Blood lactate, heart rate, and RPE (rate of perceived exertion) are our best-guesses.
“We have already tested Nomio in several scenarios,” Plucinski said. “We’re interested in understanding how other biomarkers could impact recovery. Nomio is a great partner to support us with that.
“Together, we hope to find new ways to push the limit in pro cycling.”
Nomio: The next mainstream performance supplement?
Pidcock got off to a hot start before he was held back by a crash in Catalunya. (Photo: DAVID PINTENS / BELGA MAG / Belga via AFP))
Why does this partnership matter?
Does it matter at all?
Sure, nobody believes broccoli shots could have the same impact on elite performance as altitude training or high-carb fueling.
But if Nomio’s own claims are true, these drinks could become another “thing” that orbits pro performance.
Remember how we smirked at the idea that cherry juice helps recovery?
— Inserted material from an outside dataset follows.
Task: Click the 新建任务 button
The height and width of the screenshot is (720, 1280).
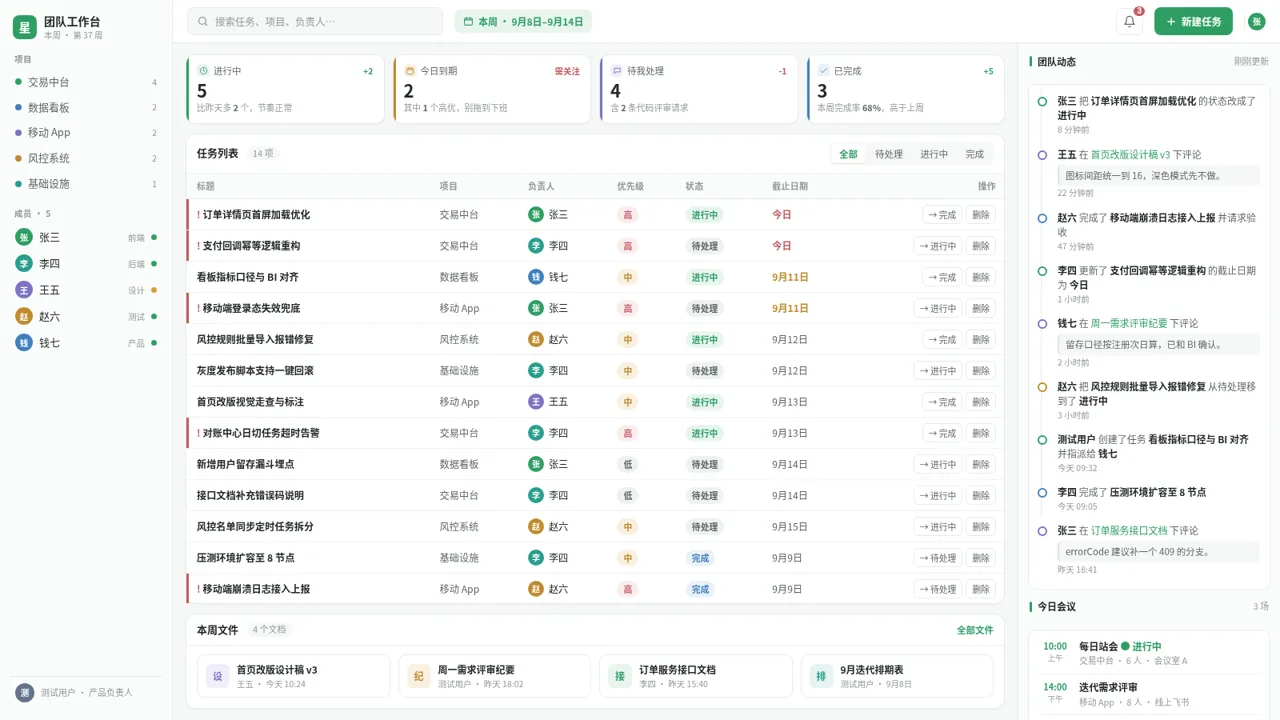Action: click(x=1193, y=21)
We’re not laughing now as we watch 90 percent of the peloton pound it down before they’ve even unclipped from a bike race.
Nomio is, of course, confident that there’s a lot to prove. They’re certain that broccoli shots are the next big thing.
“There are plenty of questions we can answer with the help of testing on top-tier cyclists,” brand founder Sjölander said.
“Previously, our research has been done on very fit amateurs, but we’ve had a hypothesis that the effects of ITCs are stronger the fitter the individual is. This will allow us to verify that at the highest level.”
Pidcock started slugging broccoli shots last summer and went on to finish third at the Vuelta a España.
The all-terrain Brit recently dominated Milan-Torino and took Tadej Pogačar to the line at Milan-San Remo.
And now he’s racing the Tour of the Alps, just weeks after smashing his knee in a horror crash while racing in Catalunya.
Nomio would like to claim that broccoli drinks were behind Pidcock’s recent rise to the very top of pro cycling.
The ongoing study will show if there’s substance behind the broccoli hype.